> [EXERCISE DETAILS] Go to the line holding "Task: Select the" in the data below. Return it and each line after it through the last, exactly, and skip the pictures.

> [Recorded data]
-------------------------

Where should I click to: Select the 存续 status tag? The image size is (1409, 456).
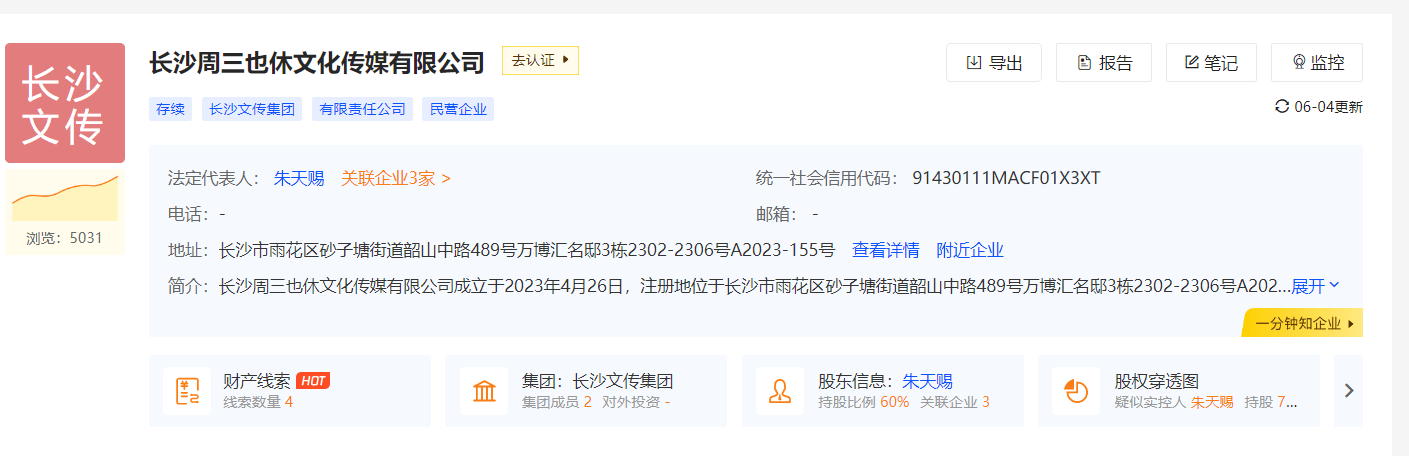point(170,110)
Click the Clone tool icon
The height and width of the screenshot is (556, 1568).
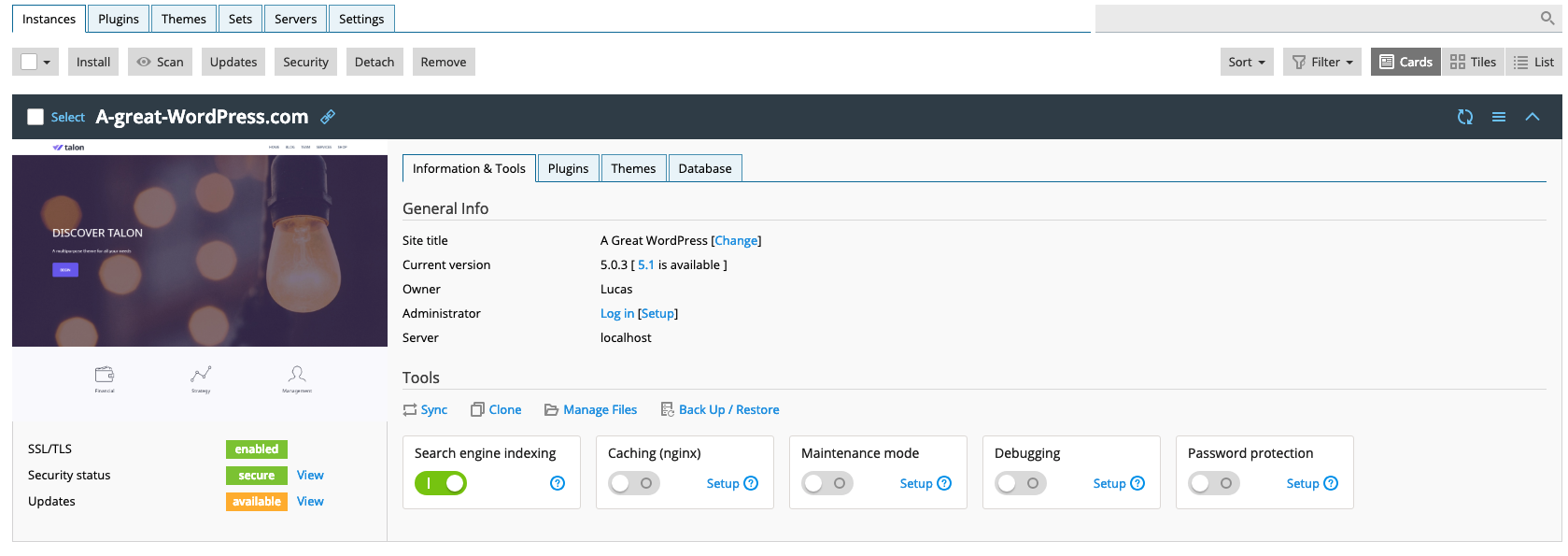click(477, 409)
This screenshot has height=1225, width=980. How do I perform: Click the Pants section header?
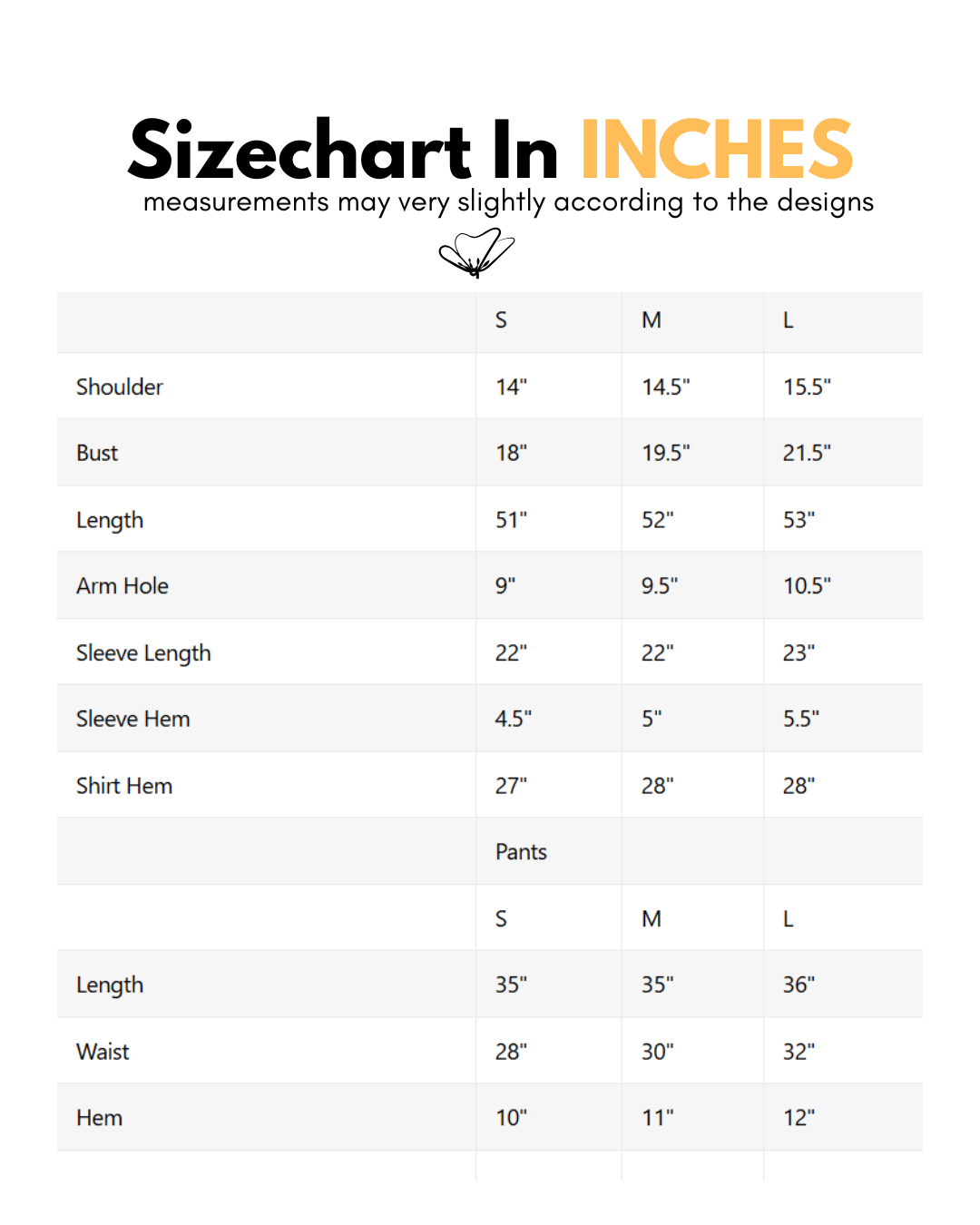[521, 852]
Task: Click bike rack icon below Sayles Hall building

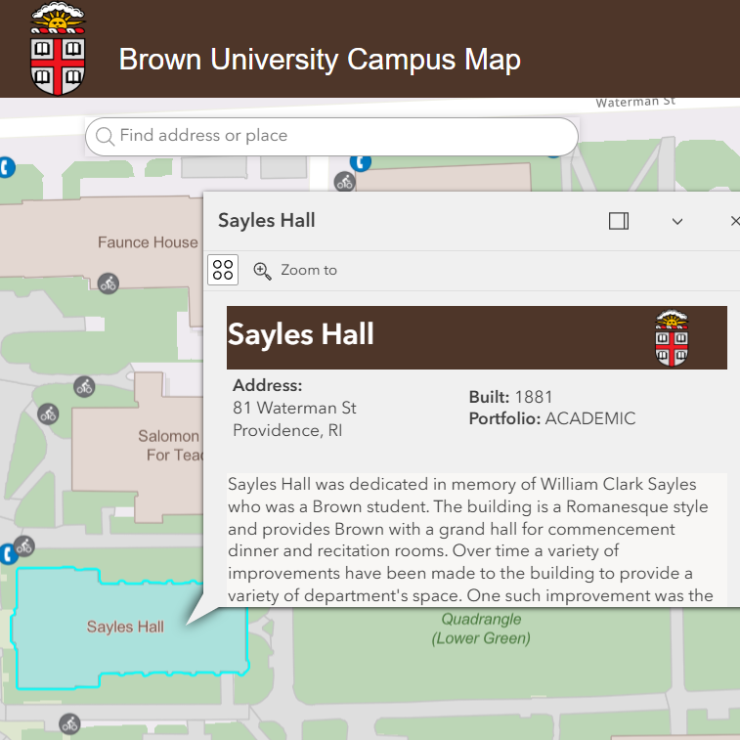Action: [x=69, y=723]
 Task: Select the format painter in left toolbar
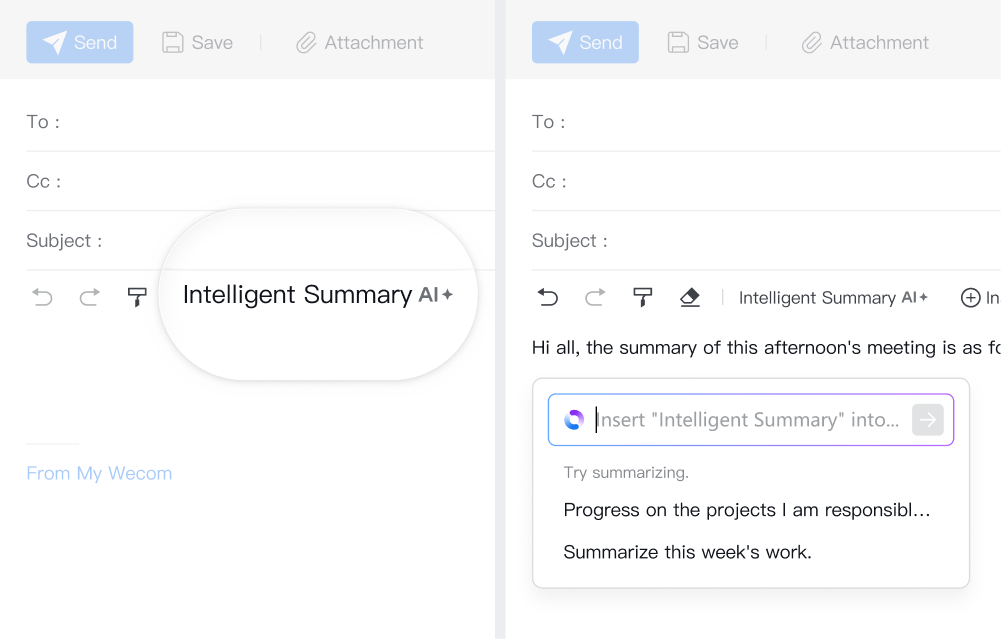tap(137, 297)
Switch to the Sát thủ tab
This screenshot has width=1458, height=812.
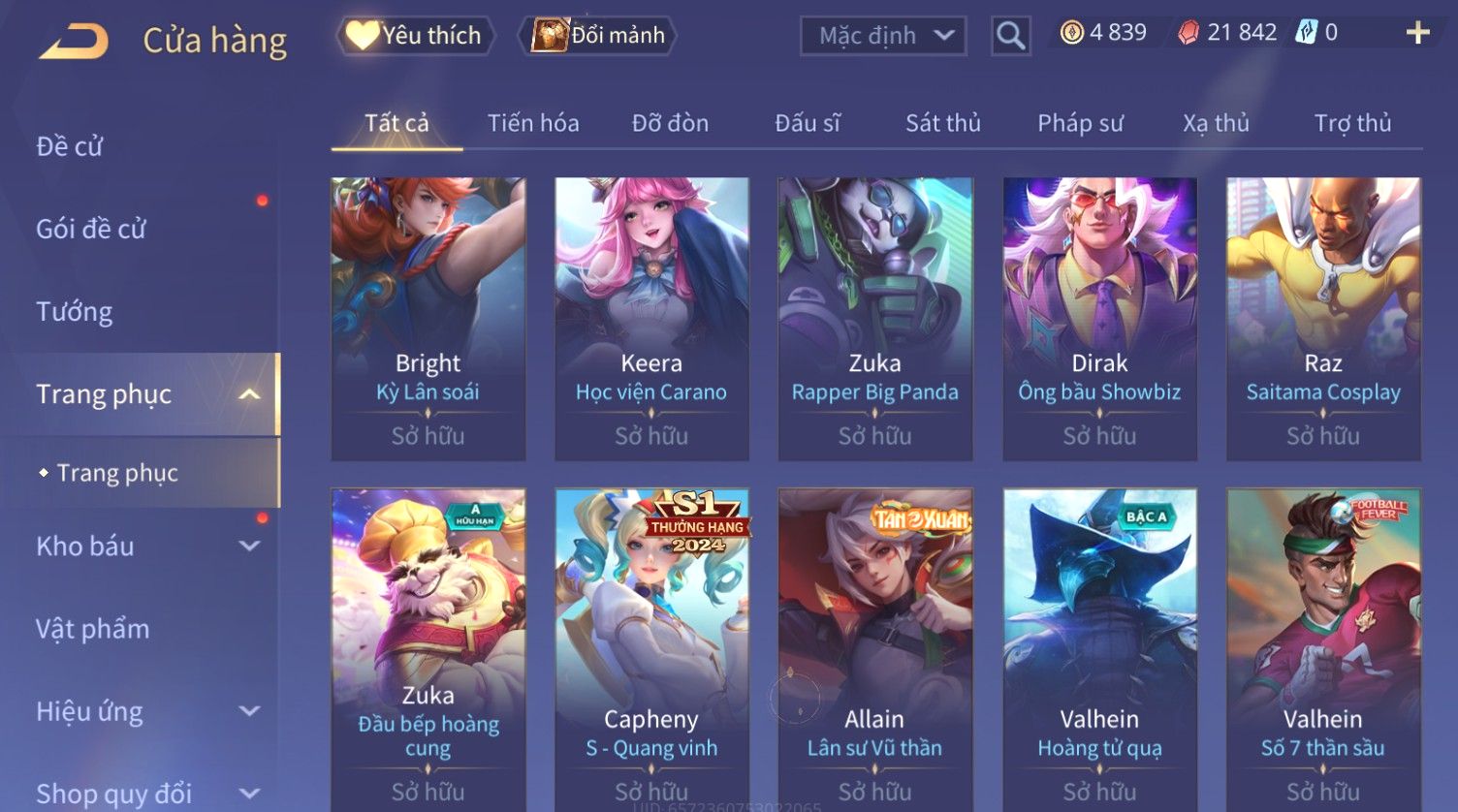943,123
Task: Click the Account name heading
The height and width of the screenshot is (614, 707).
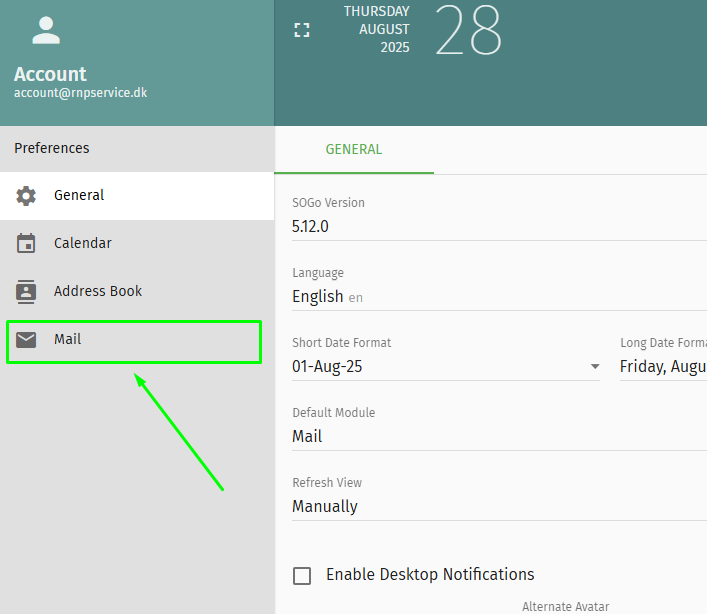Action: tap(50, 74)
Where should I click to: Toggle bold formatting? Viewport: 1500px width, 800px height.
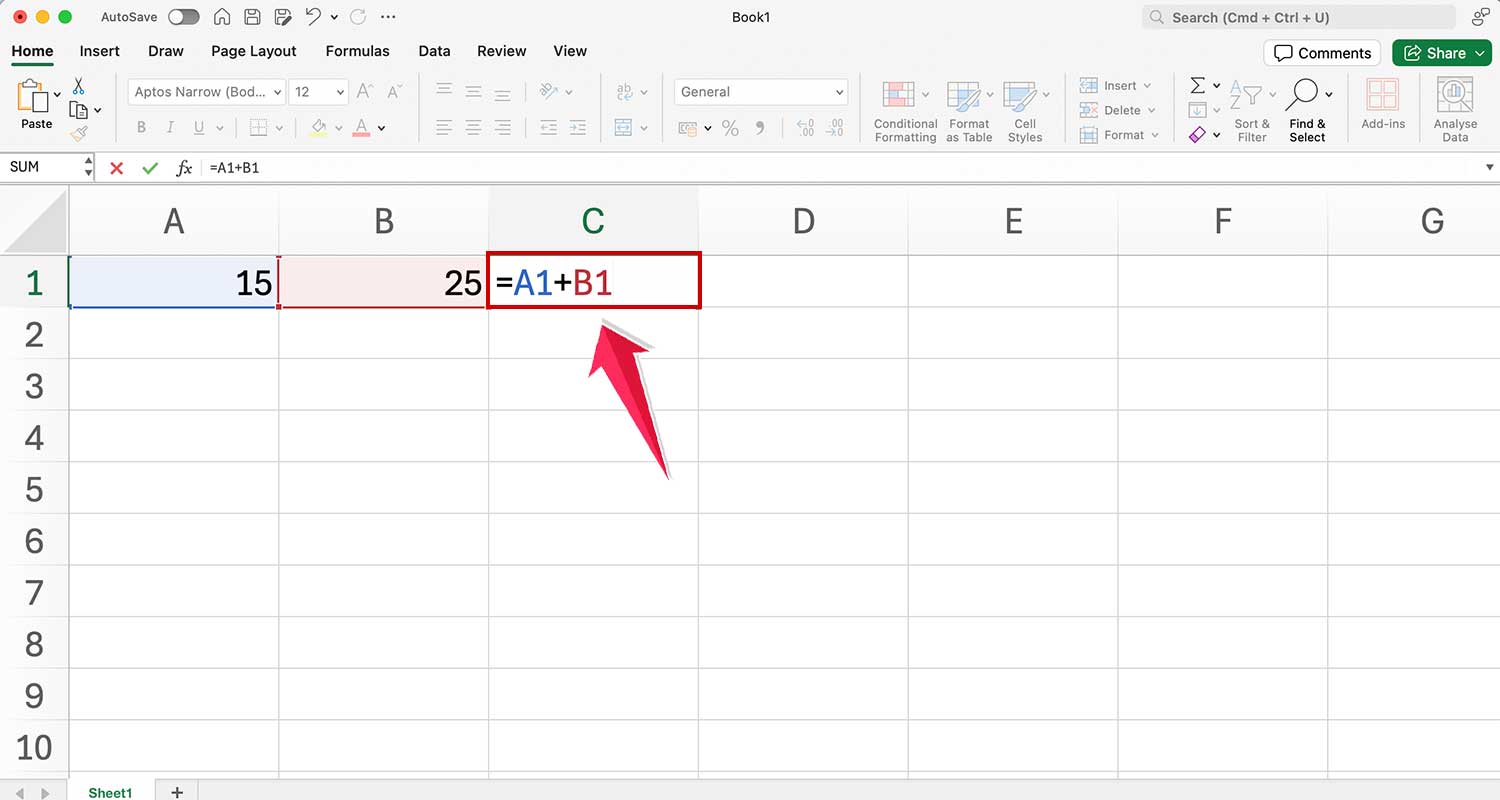(x=141, y=128)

-------------------------

> [RESPONSE TO THIS TASK]
 Task: Select the format painter in left toolbar
tap(137, 297)
Switch to the Sát thủ tab
This screenshot has width=1458, height=812.
943,123
Task: Click the Account name heading
The height and width of the screenshot is (614, 707).
Action: tap(50, 74)
Where should I click to: Toggle bold formatting? Viewport: 1500px width, 800px height.
(x=141, y=128)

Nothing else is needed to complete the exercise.